To summarize: How to perform groupby operations in parallel for a limited number of groups, but writing the result of each group apply function to disk?
My problem: I'm trying to create a supervised structure for regression models from information of a lot of clients separated into years. From the same clients I have to build different models, with different inputs X and labels Y, thus my idea is to create a single X and Y dataframe holding all variables at once, and slicing each one according to the task. For example, X could hold information from the salary, age or sex, but model 1 would use only age and sex, while model 2 only use salary.
As clients are not present every year, I can only use clients that are present from one period to the next one.
Instead of selecting the intersection of clients for each pair of contigous years, I'm trying to concatenate the whole information and performing groupby operations by client ID (and then filtering by year sequence, for example using the rows where the difference of periods are 1). The problem of using Dask for this task is that distributed workers are running low on memory (even after increasing the limit to 30Gb each). Note that for each group I'm creating a new dataframe, so I'm not reducing calculation to a single number per group, thus the memory intensive operation.
What I'm currently doing is performing a groupby operation, then iterating over the groupby object and writing to disk sequentially: for example like:
x_file=open('X.csv', 'w')
for name, group in concatenated_data.groupby('ID'):
data_x=my_func(group) # In my real code, my_func returns x and y dataframes
data_x.to_csv(x_file, header=None)
x_file.close()
which write the data sequentially applying my_func which selects the x and y for each group.
What I want is to perform the operation for a controlled number of groups (lets say 3 at the time), and writing the result of each group to disk (maybe with data_x.to_csv(x_file, single_file=True)).
Of course I can do the same for a dask dataframe, and iterate over the groupbpy object using get_group(), but I don't believe it will run in parallel while also keeping the memory on check.
EDIT: Example
# Lets say I have 3 csv files:
data=['./data_2016', './data_2017', './data_2018'] # Each file contains millions of rows (1 per client ID) and like 85 columns
# and certains variables
x_vars=['x1', 'x2', 'x3'] # x variables
y_vars= ['y1', 'y2', 'x1'] # note than some variables can be among x and y (like using today's salary to predict tomorrows salary)
data=[pd.read_csv(x) for x in data]
def func1(df_):
# do some preprocessing stuff
return df_
data=map(func1, data) # Some preprocessing and adding some columns (for example adding column for year)

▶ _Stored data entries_

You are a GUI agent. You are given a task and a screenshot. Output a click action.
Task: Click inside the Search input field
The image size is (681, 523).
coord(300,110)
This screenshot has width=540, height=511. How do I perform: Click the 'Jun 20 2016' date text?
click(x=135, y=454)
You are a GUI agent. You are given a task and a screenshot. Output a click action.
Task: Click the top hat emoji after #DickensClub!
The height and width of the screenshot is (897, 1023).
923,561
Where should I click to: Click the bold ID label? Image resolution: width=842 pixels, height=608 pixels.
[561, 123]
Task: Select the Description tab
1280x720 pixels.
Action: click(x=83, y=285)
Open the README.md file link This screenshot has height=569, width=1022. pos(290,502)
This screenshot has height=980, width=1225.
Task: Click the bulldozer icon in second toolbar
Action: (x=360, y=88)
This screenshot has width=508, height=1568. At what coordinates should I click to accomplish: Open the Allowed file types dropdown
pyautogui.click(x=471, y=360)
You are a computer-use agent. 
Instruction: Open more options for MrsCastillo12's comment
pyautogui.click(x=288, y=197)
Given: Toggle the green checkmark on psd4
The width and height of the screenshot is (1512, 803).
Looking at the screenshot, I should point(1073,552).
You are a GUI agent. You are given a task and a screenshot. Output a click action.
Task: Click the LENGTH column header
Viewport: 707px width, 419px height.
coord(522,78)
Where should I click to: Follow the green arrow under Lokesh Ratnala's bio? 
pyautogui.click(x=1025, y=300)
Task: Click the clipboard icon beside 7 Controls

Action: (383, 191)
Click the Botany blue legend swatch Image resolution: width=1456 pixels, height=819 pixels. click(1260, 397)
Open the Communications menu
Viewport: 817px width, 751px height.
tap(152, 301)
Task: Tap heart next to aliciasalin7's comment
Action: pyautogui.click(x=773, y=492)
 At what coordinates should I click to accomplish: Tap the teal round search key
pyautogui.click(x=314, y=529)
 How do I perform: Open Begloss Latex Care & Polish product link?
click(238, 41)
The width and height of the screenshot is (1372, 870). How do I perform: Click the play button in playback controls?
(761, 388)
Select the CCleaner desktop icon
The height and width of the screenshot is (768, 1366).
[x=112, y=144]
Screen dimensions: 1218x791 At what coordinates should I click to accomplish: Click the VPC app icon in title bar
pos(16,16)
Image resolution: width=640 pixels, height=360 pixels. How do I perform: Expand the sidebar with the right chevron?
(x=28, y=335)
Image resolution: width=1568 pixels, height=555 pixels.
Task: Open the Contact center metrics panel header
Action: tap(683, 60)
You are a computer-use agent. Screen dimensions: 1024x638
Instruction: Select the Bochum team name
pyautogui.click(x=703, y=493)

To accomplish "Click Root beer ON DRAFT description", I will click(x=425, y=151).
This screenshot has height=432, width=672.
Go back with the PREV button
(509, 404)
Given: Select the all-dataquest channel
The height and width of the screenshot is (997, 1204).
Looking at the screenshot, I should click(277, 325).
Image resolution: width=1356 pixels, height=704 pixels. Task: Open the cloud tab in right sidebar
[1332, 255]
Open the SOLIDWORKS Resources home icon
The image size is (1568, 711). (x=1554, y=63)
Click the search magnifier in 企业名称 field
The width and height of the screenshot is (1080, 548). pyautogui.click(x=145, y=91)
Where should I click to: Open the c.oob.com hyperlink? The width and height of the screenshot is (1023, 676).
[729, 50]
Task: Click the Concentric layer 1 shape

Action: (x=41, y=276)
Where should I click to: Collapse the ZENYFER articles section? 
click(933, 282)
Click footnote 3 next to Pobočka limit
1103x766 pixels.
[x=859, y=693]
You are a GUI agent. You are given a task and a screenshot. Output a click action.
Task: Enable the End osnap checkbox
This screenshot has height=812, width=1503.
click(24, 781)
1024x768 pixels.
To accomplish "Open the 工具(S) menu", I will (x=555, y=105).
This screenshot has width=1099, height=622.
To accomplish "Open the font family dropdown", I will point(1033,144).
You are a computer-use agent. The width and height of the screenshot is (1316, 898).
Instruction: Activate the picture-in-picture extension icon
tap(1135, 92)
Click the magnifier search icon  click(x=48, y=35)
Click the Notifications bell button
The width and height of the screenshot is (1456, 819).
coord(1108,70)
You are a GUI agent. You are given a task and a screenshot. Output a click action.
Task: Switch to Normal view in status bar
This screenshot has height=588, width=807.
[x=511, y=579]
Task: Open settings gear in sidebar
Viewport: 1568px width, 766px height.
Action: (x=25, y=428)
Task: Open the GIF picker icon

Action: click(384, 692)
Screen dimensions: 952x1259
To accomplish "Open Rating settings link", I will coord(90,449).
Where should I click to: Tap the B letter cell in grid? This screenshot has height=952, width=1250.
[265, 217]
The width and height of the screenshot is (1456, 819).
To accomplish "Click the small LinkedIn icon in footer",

▶ _Problems to solve_
(A) Output the records from the line with "At what coordinates should I click to accomplish: Tap" up to and including the line with "[x=112, y=144]" as a Markdown table with the columns Row and Line, one line per row and blank lines omitted.
(B) Write what comes next in the forum question about parallel groupby operations on client data, picking up after its last sentence.
The text and the records are unrelated pieces of material.

▶ _Responses to the tasks_
(A)
| Row | Line |
|---|---|
| 1 |  At what coordinates should I click to accomplish: Tap the teal round search key |
| 2 | pyautogui.click(x=314, y=529) |
| 3 |  How do I perform: Open Begloss Latex Care & Polish product link? |
| 4 | click(238, 41) |
| 5 | The width and height of the screenshot is (1372, 870). How do I perform: Click the play button in playback controls? |
| 6 | (761, 388) |
| 7 | Select the CCleaner desktop icon |
| 8 | The height and width of the screenshot is (768, 1366). |
| 9 | [x=112, y=144] |

(B)
concatenated_data=pd.concat(data, axis=1) # Big file, all clients from 2016-2018
def my_func(df_): # function applied above
# order by year
df_['Diff']=df_.year.diff() # calculating the difference among years
df['shifted']=df.Diff.shift(-1) # calculate shift of difference
# For exammple, *client z* may be on 2016 and 2018, thus his year difference is 2.
# I can't use *clien z* x_vars to predict y (only a single period ahead regression)
x=df_.loc[df_['shifted']==1, x_vars] # select only contigous years
y=df_.loc[df_['Diff']==1, y_vars] # the same, but a year ahead of x
return (x, y)
# ... Iteration over groupby object
Instead of using groupby() to reduce, I'm expanding the single, big file into an x and y dataframes, on which y holds information a period ahead of x.
As you can see, using a dask dataframe groupby (omitted for simplicity) would parallelize my_func operation, but as I understand would also wait until all operations nodes are completed, thus depleting my memory. What I would like is to perform my_func for certain groups (ideally as most as memory could hold), finish them, save to disk (without problems related to paralell saving) and finally proceed to the next batch of groups.
Maybe I can use some dask delayed objects, but I don't think it will make good use of my memory if a set the batches manually.
I'm not sure if this is what you are looking for
Generate data
import pandas as pd
import numpy as np
import dask.dataframe as dd
import os
n = 200
df = pd.DataFrame({"grp":np.random.choice(list("abcd"), n),
"x":np.random.randn(n),
"y":np.random.randn(n),
"z":np.random.randn(n)})
df.to_csv("file.csv", index=False)
# we will need later on
df.to_parquet("file.parquet", index=False)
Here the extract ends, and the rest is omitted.